Task directions: Nothing may be left out, so copy every entry exactly.
***** Supplied information *****
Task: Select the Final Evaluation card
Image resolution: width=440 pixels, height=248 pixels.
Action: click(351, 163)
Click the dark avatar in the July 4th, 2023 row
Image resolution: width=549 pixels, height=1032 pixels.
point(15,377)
*****
Solved problem:
Task: Select the Final Evaluation card
Image resolution: width=440 pixels, height=248 pixels.
Action: click(351, 163)
Click the dark avatar in the July 4th, 2023 row
Image resolution: width=549 pixels, height=1032 pixels.
point(15,377)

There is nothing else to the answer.